Par Issiaka N’Guessan, à Abidjan Jeune-Afrique
La presse ivoirienne, très politisée, est en crise depuis une dizaine d’années. La presse ivoirienne, très politisée, est en crise depuis une dizaine d’années. © AFP
Les prix de la plupart des journaux ivoiriens sont passés vendredi dernier de 300 à 400 francs CFA. Une augmentation qui vise à renflouer une presse en crise, en attendant la reprise économique et les aides promises par le gouvernement. État des lieux.
Après deux décennies de stagnation, c’est une petite révolution. Les prix de vente des journaux ivoiriens ont sensiblement augmenté, vendredi 2 avril, passant de 300 à 400 F CFA. « Les prix ne correspondaient pas à la réalité. Depuis 22 ans, ils restaient fixés à 200 et 300 F CFA, avec un prélèvement de 33% des ventes pour Edipresse » (société de distribution de la presse), explique Amédée Assi Adon, le président du groupement des éditeurs de la presse de Côte d’Ivoire (Gepci).
« On aurait dû aller jusqu’à 500 F CFA, le prix réel sans la publicité, mais nous comptons sur la reprise économique pour combler le manque à gagner ». Cela suffira-t-il ? Fortement politisée, la presse ivoirienne est en difficulté depuis au moins dix ans. « Tout est parti de la crise militaro-politique de 2002 à 2011. Les journaux n’étaient pas vendus sur l’ensemble du territoire, et la paupérisation de nombreux Ivoiriens a conduit à l’usage de la « titrologie » [le commentaire des unes des quotidiens, NDLR] et à la location de journaux dans les ministères et institutions », poursuit Amédée Assi Adon. Conséquence : les journaux cumulent des dizaines de millions de F CFA de dette vis-à-vis des imprimeurs, les salaires des journalistes sont péniblement payés, et les éditeurs attendent avec impatience la concrétisation des aides promises par l’État.
Les éditeurs accusent l’État d’avoir créé des « conditionnalités rigides » autour du Fonds de soutien à la presse.
En 2012, le président Ouattara avait promis au secteur de la presse son inscription dans le Programme national de développement (PND) 2012-2015, sans préciser d’enveloppe budgétaire. Toutefois, cela avait mis du baume au cœur des journalistes. Le « paiement des frais d’impression » sur 6 mois pendant 3 ans à hauteur de 45 millions de F CFA, soit 7,5 millions de F CFA par mois, est aujourd’hui une attente des éditeurs qui accusent l’État d’avoir créé des « conditionnalités rigides » autour du Fonds de soutien à la presse : 1,5 milliard de F CFA.

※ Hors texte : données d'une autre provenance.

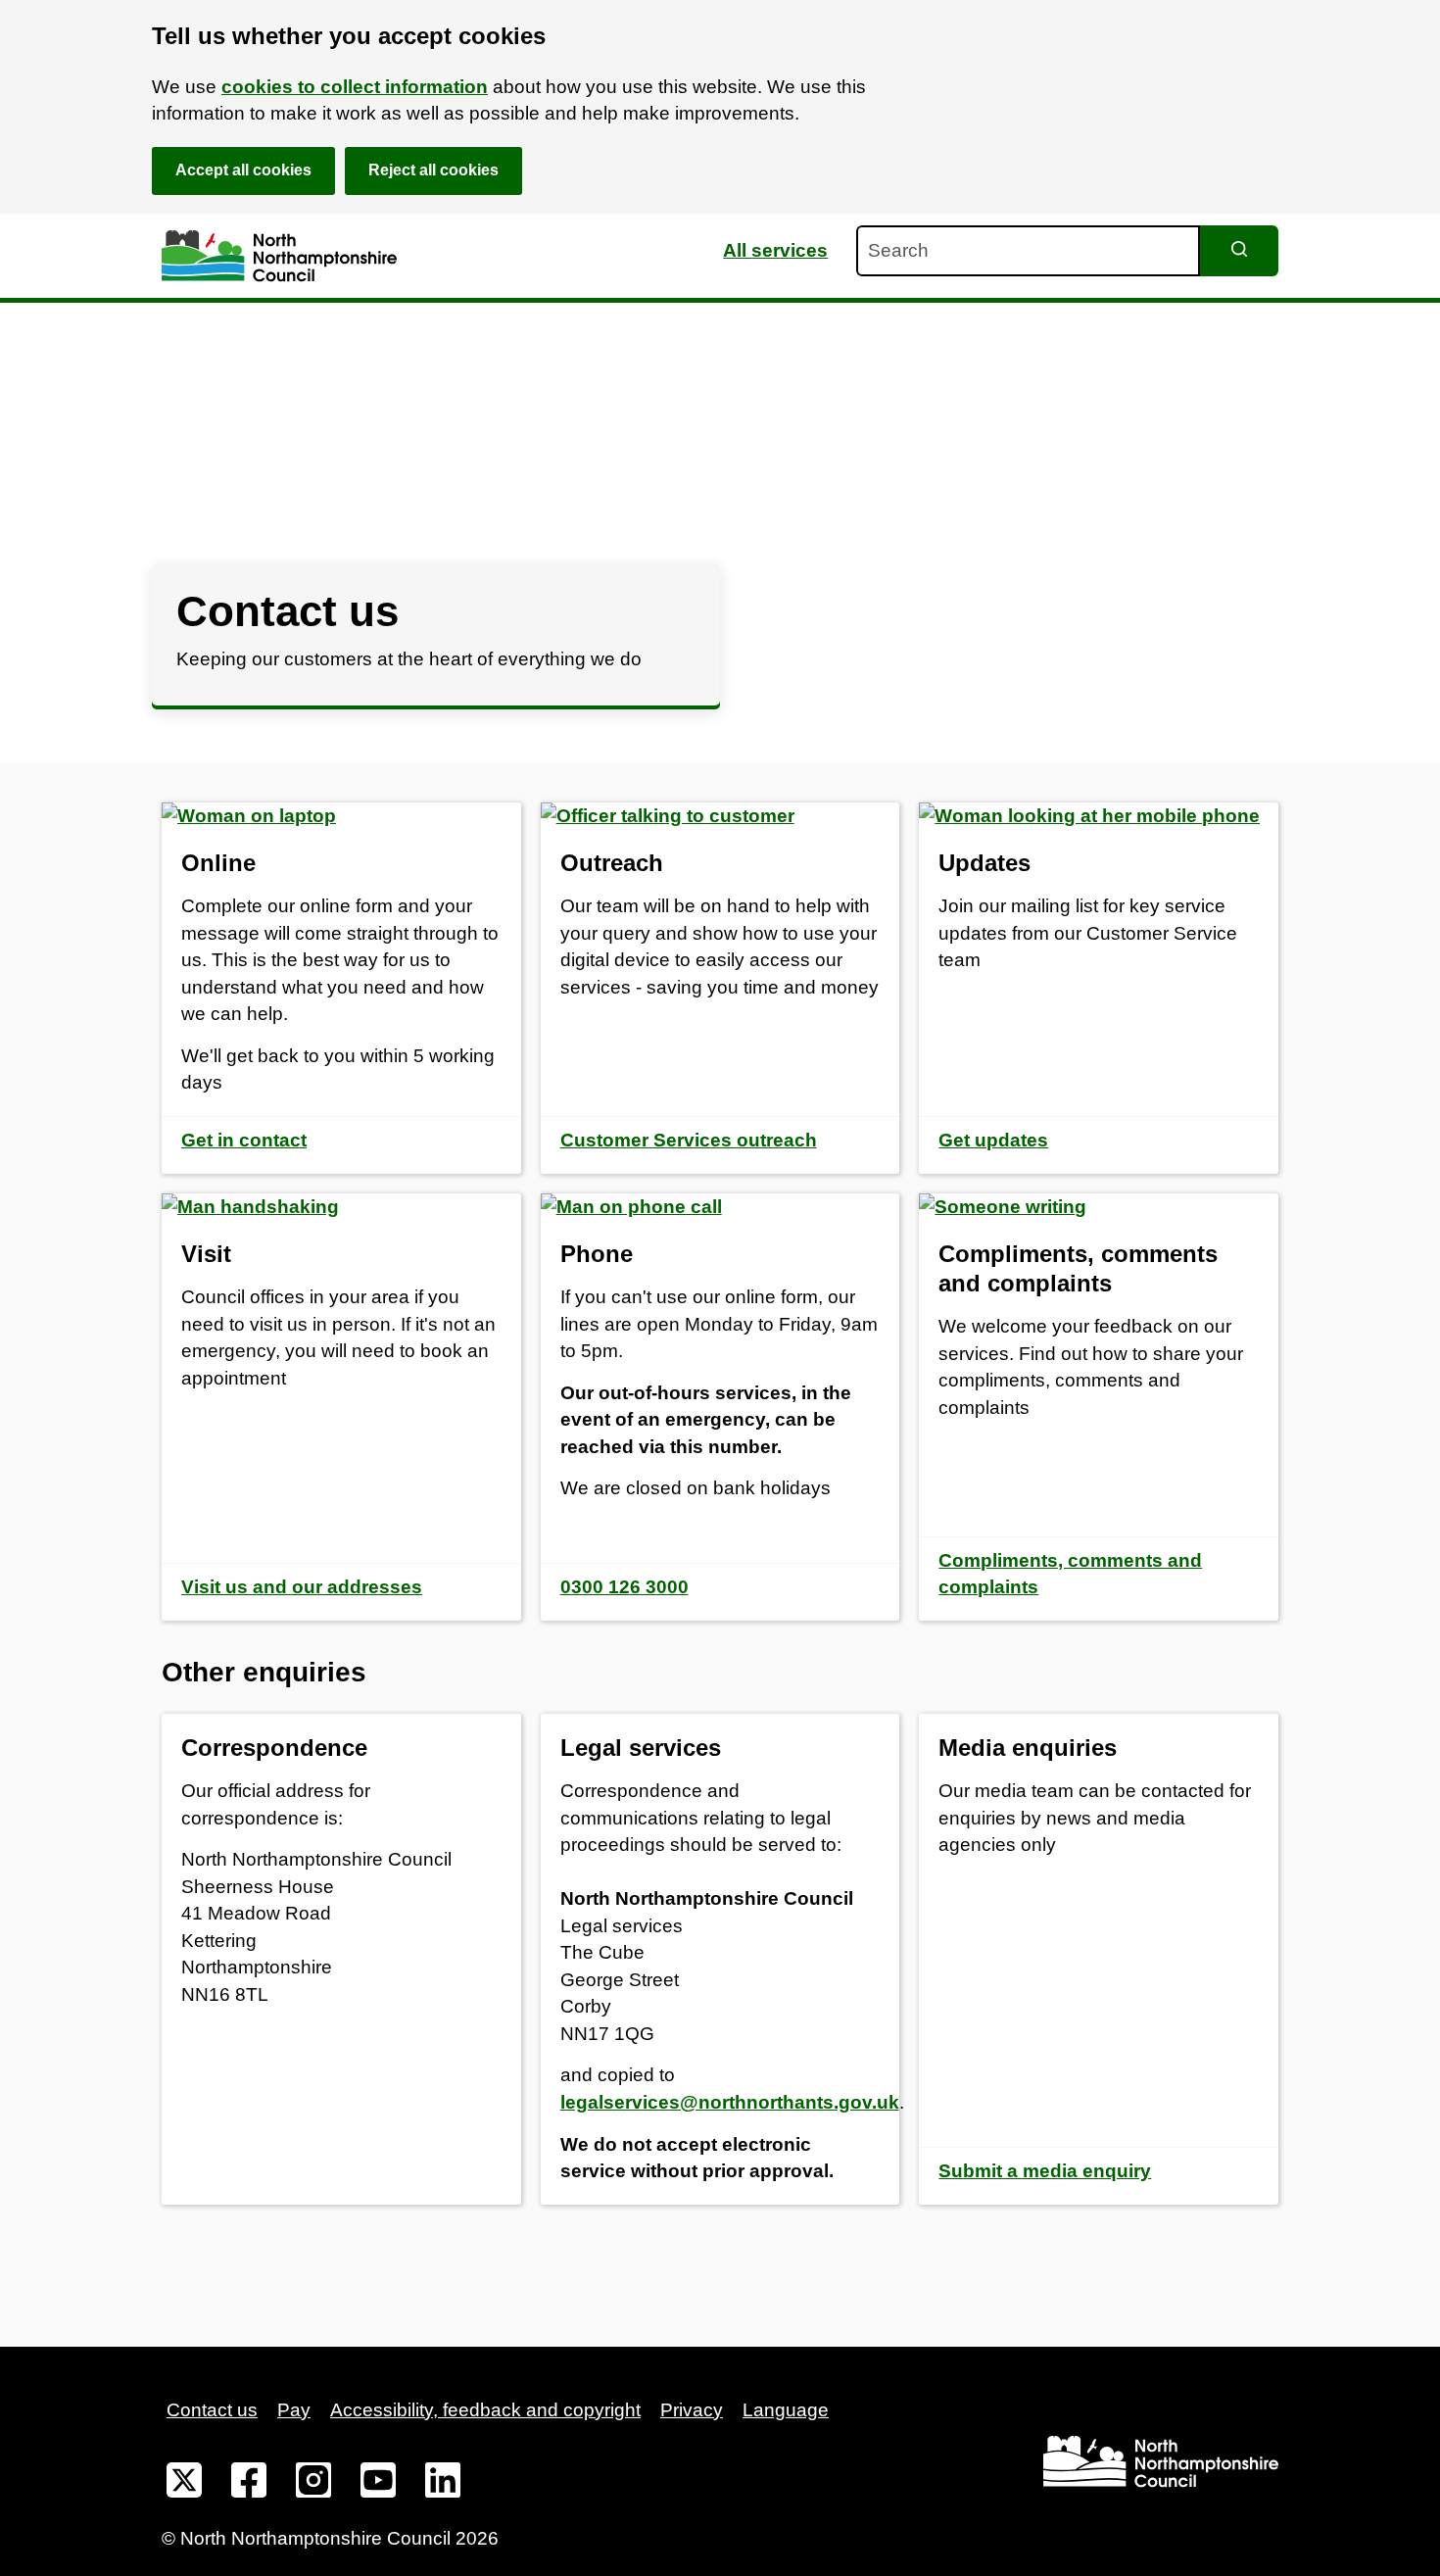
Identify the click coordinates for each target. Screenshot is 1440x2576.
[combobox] (1028, 250)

Les pro-Gbagbo défavorisés ?
Ce montant représente l’apport initial consenti par l’État pour garantir auprès de la banque nationale d’investissement (BNI, publique) les emprunts futurs des éditeurs de presse. Pour y être éligible, il faut être professionel – c’est à dire déclarer et payer les journalistes selon leur convention collective – et surtout ne pas avoir été sanctionné par le Conseil national de la presse au second degré (suspension de parution sur une certaine période), ce qui est arrivé fréquemment aux journaux pro-Gbagbo… Une raison qui explique, selon Amédée Assi Adon, que « pas plus de cinq organes n’ont sollicité ce fonds. »
Enfin, dernier problème structurel de la presse : l’évolution du modèle économique vers le web gratuit, qui nécessite de nouveaux investissements. Le groupe Olympe (Soir Info, l’Inter, Star Magazine) et Fraternité Matin ont respectivement créé linfodrome et fratmat.info pour aller à l’assaut des internautes, tandis que le Gepci a en projet le e.kiosk, une centrale d’éditions digitales afin de rapprocher les journaux « imprimés » de leurs lecteurs potentiels. Et de permettre à la presse de gagner en indépendance par rapport à abidjan.net, seul à commercialiser pour le moment la plupart des éditions en ligne des journaux ivoriens.